Aku berjalan mendekatinya, melingkarkan tangan di pinggang tegap itu. Dia berbalik, tersenyum dan mengecup keningku.

"Cuci muka dulu sana. Aku tunggu di meja makan." Aku melepaskan pelukan dan melangkah ke kamar mandi.

Tak butuh waktu lama, aku langsung menghampirinya yang tengah menuang segelas susu hangat di sisi piring berisi omelet yang aromanya sukses membuat cacing di perutku berontak.
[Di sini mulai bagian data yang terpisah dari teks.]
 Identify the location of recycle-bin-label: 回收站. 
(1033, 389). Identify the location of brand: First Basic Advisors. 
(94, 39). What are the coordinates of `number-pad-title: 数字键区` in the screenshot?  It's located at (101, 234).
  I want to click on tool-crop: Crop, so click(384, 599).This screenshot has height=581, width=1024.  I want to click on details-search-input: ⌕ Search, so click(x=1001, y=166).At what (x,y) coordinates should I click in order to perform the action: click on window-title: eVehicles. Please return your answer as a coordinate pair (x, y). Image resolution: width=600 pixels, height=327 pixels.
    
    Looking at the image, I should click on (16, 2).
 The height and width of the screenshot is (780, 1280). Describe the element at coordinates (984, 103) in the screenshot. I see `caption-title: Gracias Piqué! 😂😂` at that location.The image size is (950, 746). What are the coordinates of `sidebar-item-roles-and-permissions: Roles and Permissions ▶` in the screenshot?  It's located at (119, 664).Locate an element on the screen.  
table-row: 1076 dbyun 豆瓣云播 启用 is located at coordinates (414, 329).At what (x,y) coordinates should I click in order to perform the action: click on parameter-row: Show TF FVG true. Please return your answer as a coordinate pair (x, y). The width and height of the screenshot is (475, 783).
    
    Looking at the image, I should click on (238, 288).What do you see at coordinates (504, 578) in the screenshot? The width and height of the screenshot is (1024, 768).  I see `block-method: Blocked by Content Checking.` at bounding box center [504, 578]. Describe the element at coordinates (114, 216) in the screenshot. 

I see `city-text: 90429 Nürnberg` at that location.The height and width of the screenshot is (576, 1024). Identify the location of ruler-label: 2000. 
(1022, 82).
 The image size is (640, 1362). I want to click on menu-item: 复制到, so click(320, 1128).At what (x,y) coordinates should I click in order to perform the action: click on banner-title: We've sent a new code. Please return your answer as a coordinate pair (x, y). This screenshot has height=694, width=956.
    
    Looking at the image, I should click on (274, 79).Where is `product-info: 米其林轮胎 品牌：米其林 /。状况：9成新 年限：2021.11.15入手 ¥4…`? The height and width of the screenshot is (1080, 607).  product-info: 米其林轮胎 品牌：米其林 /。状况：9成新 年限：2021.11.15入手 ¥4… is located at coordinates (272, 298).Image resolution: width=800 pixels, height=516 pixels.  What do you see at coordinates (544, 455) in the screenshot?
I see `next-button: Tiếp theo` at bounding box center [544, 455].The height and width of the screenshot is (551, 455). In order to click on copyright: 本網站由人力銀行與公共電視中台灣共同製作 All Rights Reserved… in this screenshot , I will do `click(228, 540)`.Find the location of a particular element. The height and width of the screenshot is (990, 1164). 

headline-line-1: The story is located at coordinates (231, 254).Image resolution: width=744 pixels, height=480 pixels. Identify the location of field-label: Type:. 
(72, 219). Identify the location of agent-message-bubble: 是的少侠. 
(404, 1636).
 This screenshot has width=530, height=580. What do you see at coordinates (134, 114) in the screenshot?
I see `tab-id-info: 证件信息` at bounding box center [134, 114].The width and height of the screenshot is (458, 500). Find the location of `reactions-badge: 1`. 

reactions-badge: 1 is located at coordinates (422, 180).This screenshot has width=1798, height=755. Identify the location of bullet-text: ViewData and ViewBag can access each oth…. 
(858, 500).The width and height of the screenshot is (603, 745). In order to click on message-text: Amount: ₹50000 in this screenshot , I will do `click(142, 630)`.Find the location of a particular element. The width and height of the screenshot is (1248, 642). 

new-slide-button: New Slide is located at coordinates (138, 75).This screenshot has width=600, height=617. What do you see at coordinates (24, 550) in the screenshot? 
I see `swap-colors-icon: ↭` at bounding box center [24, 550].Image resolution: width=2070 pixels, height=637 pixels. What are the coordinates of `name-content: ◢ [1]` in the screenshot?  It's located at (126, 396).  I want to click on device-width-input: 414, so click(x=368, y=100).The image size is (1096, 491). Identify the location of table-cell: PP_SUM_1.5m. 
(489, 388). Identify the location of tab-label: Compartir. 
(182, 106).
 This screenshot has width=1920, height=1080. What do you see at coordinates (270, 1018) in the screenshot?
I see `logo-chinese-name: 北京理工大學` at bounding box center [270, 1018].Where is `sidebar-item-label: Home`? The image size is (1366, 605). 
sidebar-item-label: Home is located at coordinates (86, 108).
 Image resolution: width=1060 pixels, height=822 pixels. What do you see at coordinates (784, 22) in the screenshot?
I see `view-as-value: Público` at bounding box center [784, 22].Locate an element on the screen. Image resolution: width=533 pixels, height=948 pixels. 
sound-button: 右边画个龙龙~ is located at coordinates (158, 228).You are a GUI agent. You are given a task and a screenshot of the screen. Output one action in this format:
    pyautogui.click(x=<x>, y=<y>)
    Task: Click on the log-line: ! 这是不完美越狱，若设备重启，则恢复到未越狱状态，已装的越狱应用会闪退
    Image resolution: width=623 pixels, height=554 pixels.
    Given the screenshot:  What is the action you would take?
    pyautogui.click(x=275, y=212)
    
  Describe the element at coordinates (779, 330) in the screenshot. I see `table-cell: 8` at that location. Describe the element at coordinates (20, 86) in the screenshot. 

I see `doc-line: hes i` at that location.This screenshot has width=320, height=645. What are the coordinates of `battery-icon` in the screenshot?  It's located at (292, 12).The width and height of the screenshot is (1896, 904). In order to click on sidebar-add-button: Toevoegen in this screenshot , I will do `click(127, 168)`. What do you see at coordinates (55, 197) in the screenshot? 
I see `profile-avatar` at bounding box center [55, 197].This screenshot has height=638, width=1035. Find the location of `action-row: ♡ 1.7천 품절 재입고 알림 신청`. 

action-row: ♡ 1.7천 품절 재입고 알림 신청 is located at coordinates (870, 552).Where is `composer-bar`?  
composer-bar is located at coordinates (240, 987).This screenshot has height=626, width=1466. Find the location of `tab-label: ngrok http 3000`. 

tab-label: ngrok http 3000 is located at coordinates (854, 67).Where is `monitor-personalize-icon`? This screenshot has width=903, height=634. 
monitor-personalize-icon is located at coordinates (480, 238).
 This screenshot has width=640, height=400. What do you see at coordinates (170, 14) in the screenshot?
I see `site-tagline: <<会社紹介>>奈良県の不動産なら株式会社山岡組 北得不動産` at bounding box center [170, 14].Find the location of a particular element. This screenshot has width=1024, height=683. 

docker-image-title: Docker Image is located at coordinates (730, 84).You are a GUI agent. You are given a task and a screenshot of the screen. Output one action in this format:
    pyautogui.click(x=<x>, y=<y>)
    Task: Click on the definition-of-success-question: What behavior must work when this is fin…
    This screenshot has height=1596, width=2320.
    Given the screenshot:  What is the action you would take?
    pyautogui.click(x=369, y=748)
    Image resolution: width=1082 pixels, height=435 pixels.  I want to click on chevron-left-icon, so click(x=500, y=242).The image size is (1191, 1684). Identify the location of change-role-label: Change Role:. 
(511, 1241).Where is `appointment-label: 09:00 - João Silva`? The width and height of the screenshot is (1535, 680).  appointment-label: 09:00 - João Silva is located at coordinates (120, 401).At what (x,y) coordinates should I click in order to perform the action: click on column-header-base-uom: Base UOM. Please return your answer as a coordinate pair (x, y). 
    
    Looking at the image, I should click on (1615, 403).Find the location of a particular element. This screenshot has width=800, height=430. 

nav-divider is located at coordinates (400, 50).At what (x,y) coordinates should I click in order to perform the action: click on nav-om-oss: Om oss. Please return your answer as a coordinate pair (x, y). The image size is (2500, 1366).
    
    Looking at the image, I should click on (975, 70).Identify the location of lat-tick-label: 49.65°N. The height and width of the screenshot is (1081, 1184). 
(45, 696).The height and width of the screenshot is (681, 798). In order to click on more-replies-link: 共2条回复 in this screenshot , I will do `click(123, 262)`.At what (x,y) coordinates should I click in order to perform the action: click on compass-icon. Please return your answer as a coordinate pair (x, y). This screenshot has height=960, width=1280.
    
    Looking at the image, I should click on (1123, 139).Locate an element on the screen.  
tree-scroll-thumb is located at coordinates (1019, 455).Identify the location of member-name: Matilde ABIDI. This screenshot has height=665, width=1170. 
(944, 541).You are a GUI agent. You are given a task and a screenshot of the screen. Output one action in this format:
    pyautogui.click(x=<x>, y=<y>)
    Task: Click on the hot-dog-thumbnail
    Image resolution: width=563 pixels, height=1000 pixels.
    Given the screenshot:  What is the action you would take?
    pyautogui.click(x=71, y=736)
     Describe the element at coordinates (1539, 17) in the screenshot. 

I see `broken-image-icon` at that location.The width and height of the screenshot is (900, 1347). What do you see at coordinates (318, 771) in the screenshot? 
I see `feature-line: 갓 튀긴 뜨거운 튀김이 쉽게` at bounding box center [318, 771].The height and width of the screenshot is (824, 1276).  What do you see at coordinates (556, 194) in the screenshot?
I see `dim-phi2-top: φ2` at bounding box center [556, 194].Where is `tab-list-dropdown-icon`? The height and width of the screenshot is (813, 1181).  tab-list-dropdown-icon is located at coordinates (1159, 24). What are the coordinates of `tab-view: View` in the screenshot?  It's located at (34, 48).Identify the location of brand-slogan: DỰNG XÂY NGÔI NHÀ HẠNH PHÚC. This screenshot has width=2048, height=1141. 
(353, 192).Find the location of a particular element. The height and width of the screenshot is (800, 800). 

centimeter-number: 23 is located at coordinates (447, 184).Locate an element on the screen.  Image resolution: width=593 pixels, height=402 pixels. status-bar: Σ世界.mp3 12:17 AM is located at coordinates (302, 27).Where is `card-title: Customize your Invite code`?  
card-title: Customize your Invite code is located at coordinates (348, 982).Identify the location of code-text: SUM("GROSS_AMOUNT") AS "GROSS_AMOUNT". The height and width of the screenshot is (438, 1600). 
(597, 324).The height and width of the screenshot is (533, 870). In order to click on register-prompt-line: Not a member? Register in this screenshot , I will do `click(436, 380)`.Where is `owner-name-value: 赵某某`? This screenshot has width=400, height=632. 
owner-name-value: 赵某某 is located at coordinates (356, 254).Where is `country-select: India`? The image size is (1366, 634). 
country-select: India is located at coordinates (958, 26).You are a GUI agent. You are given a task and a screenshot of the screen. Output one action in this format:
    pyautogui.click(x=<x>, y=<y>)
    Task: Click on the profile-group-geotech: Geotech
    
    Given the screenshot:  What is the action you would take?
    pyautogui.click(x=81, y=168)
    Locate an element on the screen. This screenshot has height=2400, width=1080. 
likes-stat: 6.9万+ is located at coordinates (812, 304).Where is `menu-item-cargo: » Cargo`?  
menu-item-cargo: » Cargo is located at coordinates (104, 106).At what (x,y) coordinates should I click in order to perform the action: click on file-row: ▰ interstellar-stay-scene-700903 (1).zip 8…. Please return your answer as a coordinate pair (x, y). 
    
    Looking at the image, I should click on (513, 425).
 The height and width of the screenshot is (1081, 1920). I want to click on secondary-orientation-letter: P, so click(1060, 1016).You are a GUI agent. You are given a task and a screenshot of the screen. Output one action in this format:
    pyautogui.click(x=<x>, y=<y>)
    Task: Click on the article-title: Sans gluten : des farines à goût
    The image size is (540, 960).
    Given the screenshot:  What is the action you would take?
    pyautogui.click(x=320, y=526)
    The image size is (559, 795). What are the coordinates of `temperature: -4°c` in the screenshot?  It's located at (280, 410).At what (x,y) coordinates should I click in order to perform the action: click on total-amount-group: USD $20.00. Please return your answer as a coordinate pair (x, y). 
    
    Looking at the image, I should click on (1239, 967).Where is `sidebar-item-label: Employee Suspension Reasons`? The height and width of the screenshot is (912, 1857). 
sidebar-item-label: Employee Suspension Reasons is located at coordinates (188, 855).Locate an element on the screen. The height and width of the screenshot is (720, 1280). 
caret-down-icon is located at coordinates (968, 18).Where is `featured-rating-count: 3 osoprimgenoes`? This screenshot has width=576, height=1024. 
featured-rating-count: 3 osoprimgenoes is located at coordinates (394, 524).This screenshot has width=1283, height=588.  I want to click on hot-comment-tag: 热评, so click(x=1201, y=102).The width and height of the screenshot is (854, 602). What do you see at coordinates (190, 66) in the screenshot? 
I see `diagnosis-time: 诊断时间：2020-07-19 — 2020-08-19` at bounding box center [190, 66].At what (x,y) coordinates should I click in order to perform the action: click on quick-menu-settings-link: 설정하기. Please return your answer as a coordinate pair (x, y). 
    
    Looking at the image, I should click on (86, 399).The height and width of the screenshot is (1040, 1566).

Tak sabar ingin memindahkan potongan telur lembut itu ke dalam mulut agar lidahku tahu bagaimana rasanya makanan yang dimasak dengan cinta.

Namun sebelum suapan memasuki rongga mulut, perasaan mual menyergap. Kuletakkan kembali sendok dan berlari ke kamar mandi.

Cairan asam di dalam perut mendesak ingin keluar. Memaksaku berairmata demi meraih perasaan lega.

"Sayang, kamu gak apa-apa?"

Suara pintu diketuk berkali-kali kuabaikan. Di dalam sini aku terus berjuang melepaskan perasaan mual yang terus datang. Hingga cairan pahit yang kurasa, mual itu tak hilang juga.

Hampir sepuluh menit berlalu, aku menyerah. Tubuhku melemah kehabisan tenaga karena dipaksa muntah.

Wajahnya pucat saat aku membuka pintu. Dia memapahku ke kamar dan membaringkan tubuhku.

"Kamu sakit?" Disekanya keringat di dahiku.

"Entahlah. Aku mual banget."

"Sebentar." Dia keluar.

Aku meraih minyak telon di atas nakas sebelah ranjang. Aku masih setia memakai minyak itu, aku suka aromanya. Aroma bayi.

Tak lama dia kembali dengan gelas di tangan.

"Minum ini dulu. Teh jahe selalu ampuh mengusir masuk angin." Aku meneguk perlahan teh jahe hangat buatannya. Ramuan sederhana yang selalu bisa diandalkan. Seruas jahe digeprek lalu dituangi air panas.

Mataku tertumpu pada kalender di dinding kamar.

"Sekarang tanggal berapa?"

Ia mengernyitkan dahi. Kurasa kami memikirkan hal yang sama.

"Jangan-jangan kamu hamil, Sayang. Biasanya kamu haid tanggal muda, kan. Sekarang udah hampir pertengahan bulan." Dia tahu pasti kapan jadwalku haid karena dia selalu kuminta membelikan pembalut.

Aku menatap kalender dan mencoba menghitung mundur. Dia benar, aku telat seminggu. Dan mual ini ... jangan-jangan benar aku hamil.

Dia memelukku erat. Dikecupnya seluruh wajahnku seolah tak kunjung puas mengungkapkan bahagia. Lima tahun bukan waktu yang sebentar untuk menunggu.

"Sayang, cukup. Kita belum tau hamil atau cuma terlambat biasa."

Aku tak mau memberi harapan palsu. Banyak cerita kubaca di internet tentang kehamilan palsu. Gejalanya persis awal kehamilan, tapi ternyata bukan. Hanya keinginan di dalam hati yang berlebihkan membuat hormon di tubuh yang mengatur siklus menstruasi seolah kasihan pada diri dan membohongi dengan gejala palsu. Itu bahkan lebih sakit daripada ditinggal pas lagi sayang-sayangnya.